On August 25, 1636, Winthrop records in his journal that Governor Vane, along with the magistrates and ministers meet “about doing justice upon the Indians for the death of Mr. Oldham” and agree to deputize a posse posthaste. They dispatch ninety men divided amongst four captains, including John Underhill, under the general command of Salem’s John Endecott.
Boston is cleaning house. The expedition’s mission is twofold. Winthrop writes, “They had commission to put to death the men of Block Island, but to spare the women and children . . . and from thence go to the Pequot to demand the murderers of Captain Stone,” along with one thousand fathom of wampum. If they are refused the perpetrators and the booty, the men are to kidnap Pequot children as ransom. Snatching kids away from their mothers as a military plan would be horrifying except for the fact that—spoiler alert—what the English end up doing to the Pequot youngsters is way, way worse than kidnapping.

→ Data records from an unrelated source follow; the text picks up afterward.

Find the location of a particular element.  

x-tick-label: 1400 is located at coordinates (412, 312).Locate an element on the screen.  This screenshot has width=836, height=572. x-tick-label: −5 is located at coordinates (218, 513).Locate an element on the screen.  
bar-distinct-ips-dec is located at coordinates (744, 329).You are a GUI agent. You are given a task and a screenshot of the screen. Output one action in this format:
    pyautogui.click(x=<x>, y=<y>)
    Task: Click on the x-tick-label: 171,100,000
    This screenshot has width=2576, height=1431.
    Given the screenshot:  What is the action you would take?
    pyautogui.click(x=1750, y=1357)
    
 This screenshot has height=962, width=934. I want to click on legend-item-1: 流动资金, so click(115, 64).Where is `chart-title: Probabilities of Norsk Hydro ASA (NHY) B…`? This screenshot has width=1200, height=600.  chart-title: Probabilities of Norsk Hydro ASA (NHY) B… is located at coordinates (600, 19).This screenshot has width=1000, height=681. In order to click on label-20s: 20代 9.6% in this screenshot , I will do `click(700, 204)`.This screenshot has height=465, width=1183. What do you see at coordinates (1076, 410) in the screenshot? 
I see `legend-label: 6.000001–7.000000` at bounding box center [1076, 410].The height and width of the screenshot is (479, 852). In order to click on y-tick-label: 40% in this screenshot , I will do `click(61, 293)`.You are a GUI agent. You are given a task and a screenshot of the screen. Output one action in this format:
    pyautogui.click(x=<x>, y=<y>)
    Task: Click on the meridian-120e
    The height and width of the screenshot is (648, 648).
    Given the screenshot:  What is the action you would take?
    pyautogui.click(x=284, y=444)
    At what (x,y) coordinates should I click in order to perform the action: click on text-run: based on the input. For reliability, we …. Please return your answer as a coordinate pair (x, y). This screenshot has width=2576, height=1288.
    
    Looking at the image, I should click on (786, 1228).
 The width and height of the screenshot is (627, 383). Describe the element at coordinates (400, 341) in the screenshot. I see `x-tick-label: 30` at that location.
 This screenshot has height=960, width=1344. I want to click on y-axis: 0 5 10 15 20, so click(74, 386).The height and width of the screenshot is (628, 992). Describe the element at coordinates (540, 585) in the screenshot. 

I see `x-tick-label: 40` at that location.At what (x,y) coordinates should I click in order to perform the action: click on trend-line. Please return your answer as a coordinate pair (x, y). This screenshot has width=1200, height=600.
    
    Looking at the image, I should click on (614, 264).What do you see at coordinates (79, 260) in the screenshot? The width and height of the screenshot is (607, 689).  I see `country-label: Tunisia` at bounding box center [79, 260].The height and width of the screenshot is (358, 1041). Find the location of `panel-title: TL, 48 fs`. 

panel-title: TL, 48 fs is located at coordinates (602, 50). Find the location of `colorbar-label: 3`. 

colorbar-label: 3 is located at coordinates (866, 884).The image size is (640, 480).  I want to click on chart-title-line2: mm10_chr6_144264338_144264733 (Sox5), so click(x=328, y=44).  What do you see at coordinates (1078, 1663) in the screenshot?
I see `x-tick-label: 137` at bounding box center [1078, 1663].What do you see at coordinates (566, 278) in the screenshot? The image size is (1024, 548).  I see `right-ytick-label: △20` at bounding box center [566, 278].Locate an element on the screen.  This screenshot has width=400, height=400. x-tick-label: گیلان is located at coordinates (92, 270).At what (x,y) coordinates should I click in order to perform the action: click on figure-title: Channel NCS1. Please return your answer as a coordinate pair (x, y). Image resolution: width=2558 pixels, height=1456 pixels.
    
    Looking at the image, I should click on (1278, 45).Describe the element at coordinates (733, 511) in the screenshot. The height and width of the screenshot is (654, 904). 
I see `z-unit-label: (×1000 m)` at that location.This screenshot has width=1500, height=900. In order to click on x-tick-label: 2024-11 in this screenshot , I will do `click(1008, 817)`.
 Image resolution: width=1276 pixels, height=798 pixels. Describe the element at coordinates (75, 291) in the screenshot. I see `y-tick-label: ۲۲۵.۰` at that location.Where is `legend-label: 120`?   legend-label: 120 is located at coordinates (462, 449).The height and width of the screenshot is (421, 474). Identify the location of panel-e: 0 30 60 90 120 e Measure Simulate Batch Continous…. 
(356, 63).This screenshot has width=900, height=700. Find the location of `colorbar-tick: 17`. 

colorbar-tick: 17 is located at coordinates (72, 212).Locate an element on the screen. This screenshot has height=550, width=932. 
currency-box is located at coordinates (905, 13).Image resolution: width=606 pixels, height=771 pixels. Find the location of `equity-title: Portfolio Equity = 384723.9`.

As if there isn’t enough to worry about, the devil’s sorcerers are plotting against them. Roger Williams sends a disquieting letter, informing Boston that “The Pequots hear of your preparations . . . and comfort themselves in this that a witch amongst them will sink” the English boats “by diving under water and making holes.” Williams adds, “I hope their dreams through the mercy of the Lord shall vanish, and the devil and his lying sorcerers shall be confounded.”
Do keep in mind Williams’s warning of underwater witches as we witness the ugliness ahead. To modern readers, the Pequot War is an unpleasant turf war in which the English battle a specific New England tribe. To the English, they are fighting the devil himself and his earthly representatives.